I am not saying or even implying that the LCMS should imitate these Evangelical churches by providing an “informal, entertaining, fast-paced worship experience set to upbeat music.” (Berger, p. 23). Certainly not! Berger doesn’t recommend that approach either. I am saying that the lack of effective, local youth ministry in LCMS congregations led many LCMS youth to leave the Lutheran church in the period in question. This has had a double or triple impact on membership statistics, since the same young people who left soon had children, and now some of them have grandchildren. Youth ministry and campus ministry of a Lutheran sort needs to get back on the front burner of priorities, folks, and it needs to come back at the local and congregational level, not just the national or regional level!
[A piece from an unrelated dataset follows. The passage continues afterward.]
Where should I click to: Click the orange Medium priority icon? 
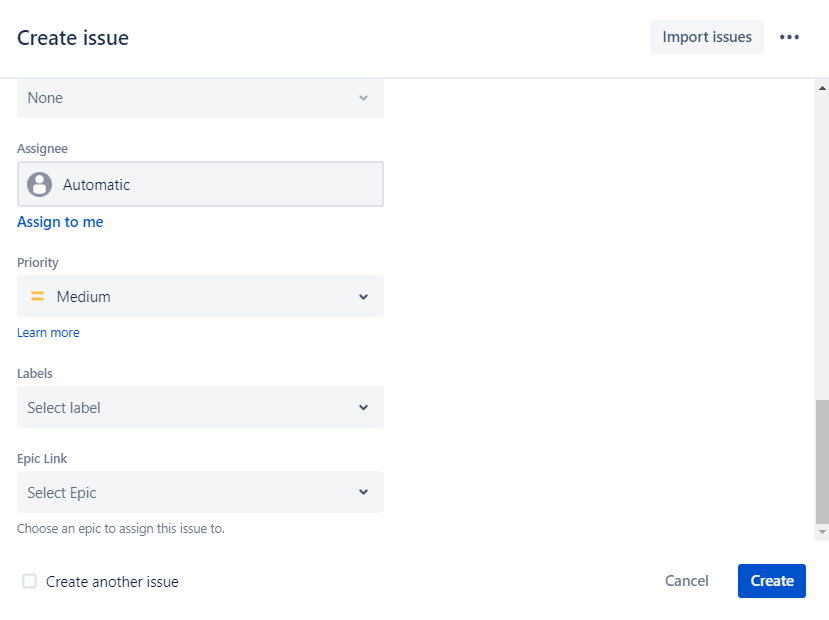tap(37, 297)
Finally, the LCMS decline has been partially due to national demographic shifts, because the LCMS is not equally distributed across the United States. Something like 85% of the baptized membership of the LCMS is located in an area bounded on the west by the 105th parallel, on the north by the Canadian border, on the east by the 80th parallel, and on the south by the Ohio, Mississippi, and Arkansas Rivers. This same area is designated, with slightly different boundaries, the “Midlands” by Colin Woodard in his recent book American Nations: A History of the Eleven Rival Regional Cultures of North America (New York: Viking, 2011). The “Midlands,” where Germans, Scandinavians, and Central Europeans once settled, are the one region in the US that has seen significant population decline in the last forty years. And that region may not see a recovery in population, for a variety of reasons, for many years.
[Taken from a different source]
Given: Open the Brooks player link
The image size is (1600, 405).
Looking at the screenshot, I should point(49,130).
Where people live and settle is determined by where they can make a living. LCMS leaders can’t change that. What they can do is look at demographic studies, both locally and nationally, and plant new congregations where the population growth is happening. No great rocket science there and the LCMS leaders are doing that! But if the LCMS leaders are smart, they will also study the “Regional Cultures” described by Woodard (read his book, guys!). It will help them understand the regional history and cultures of the areas they are trying to serve. Dividing the LCMS into five regions was, perhaps, a good idea, but it is only half-baked. The resulting boundaries don’t match the American cultural boundaries, because the regional division was done for political purposes, not for mission and evangelism purposes.
In closing, there is nothing “wrong” with LCMS congregations. Let’s get over the “guilt trip” and “fear” that “leaders” use to exploit us and our pocketbooks. Instead let’s work on improving what we have in our local congregations. There’s always room for improvement, enough to keep us busy until our Lord calls us home.